_Data provided_.

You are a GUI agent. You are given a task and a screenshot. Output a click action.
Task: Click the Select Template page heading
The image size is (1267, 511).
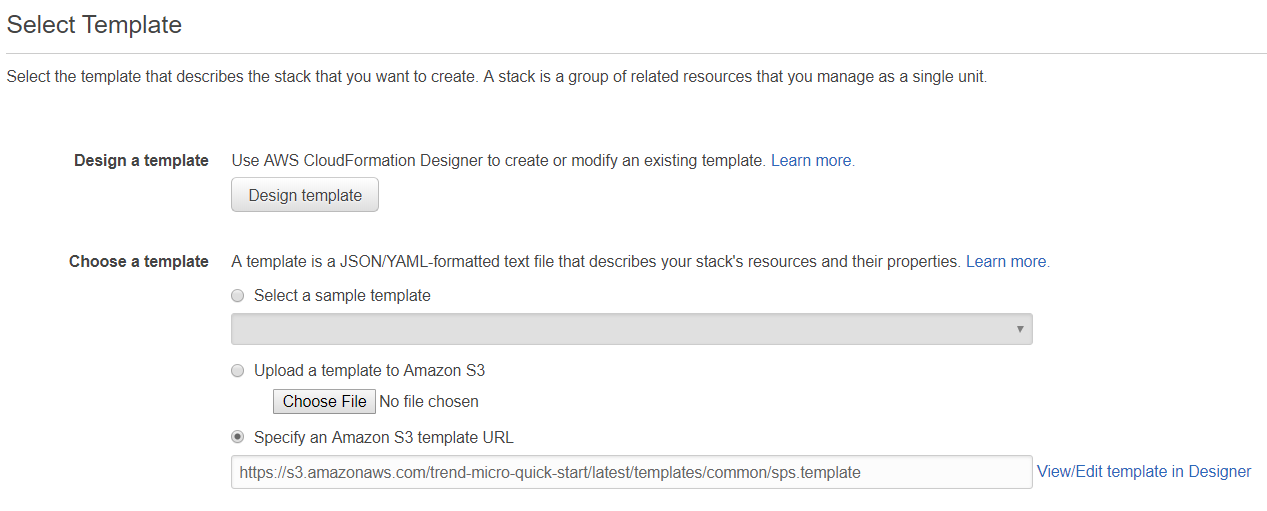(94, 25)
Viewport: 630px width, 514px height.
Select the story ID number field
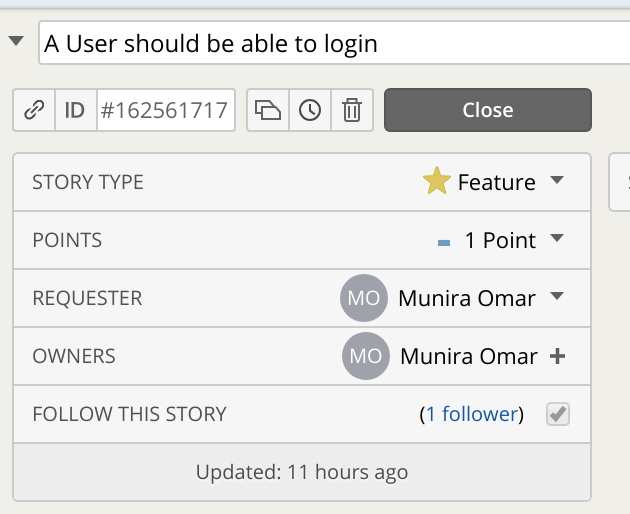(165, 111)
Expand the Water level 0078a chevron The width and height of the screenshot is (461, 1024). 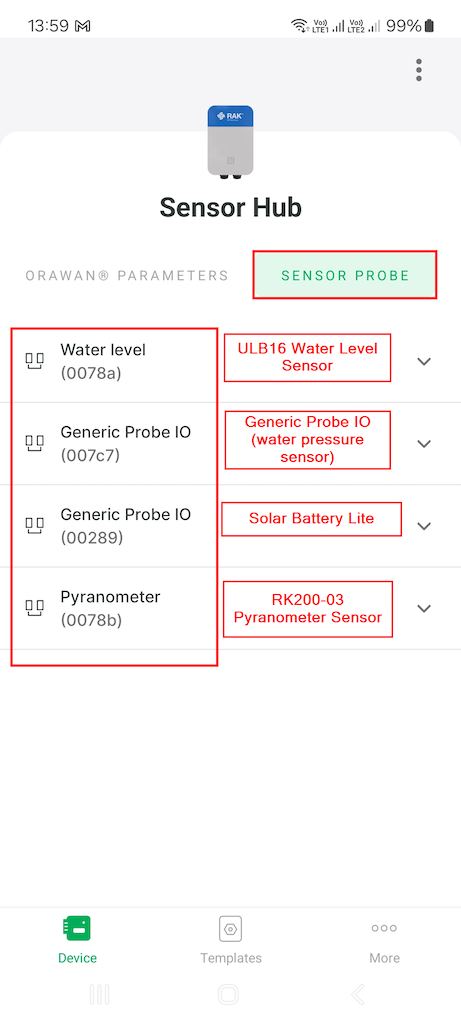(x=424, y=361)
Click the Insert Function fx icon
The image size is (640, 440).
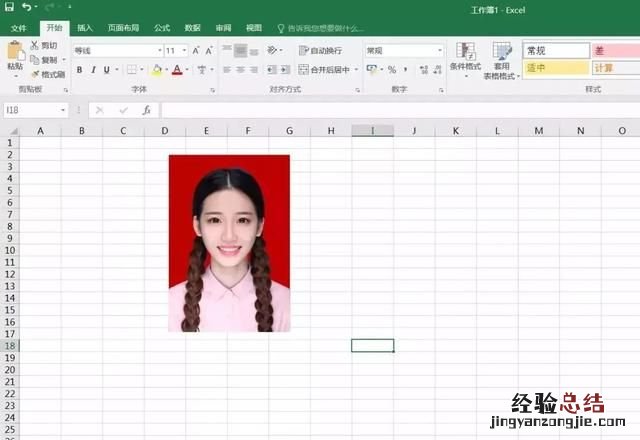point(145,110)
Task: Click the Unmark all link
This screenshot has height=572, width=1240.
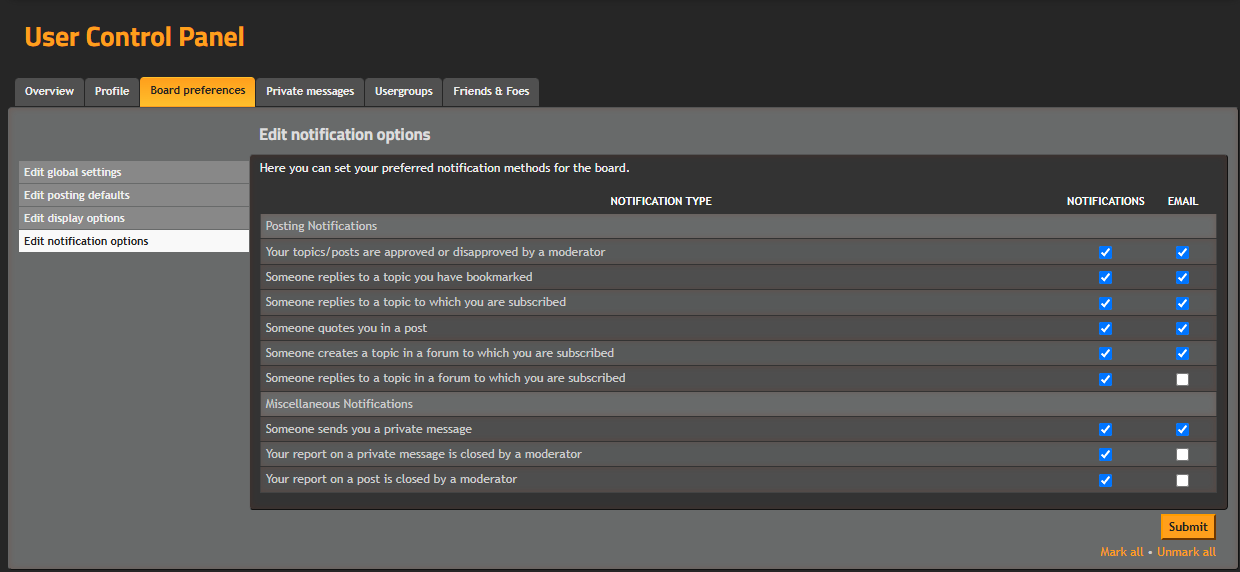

_Task directions_.
Without reproducing any picture, repeat exactly the lines from the one containing "Click the Insert Function fx icon" through the last line of the material above, both ends included.

_Response below_.
Click the Insert Function fx icon
The image size is (640, 440).
point(145,110)
Task: Click the Unmark all link
This screenshot has height=572, width=1240.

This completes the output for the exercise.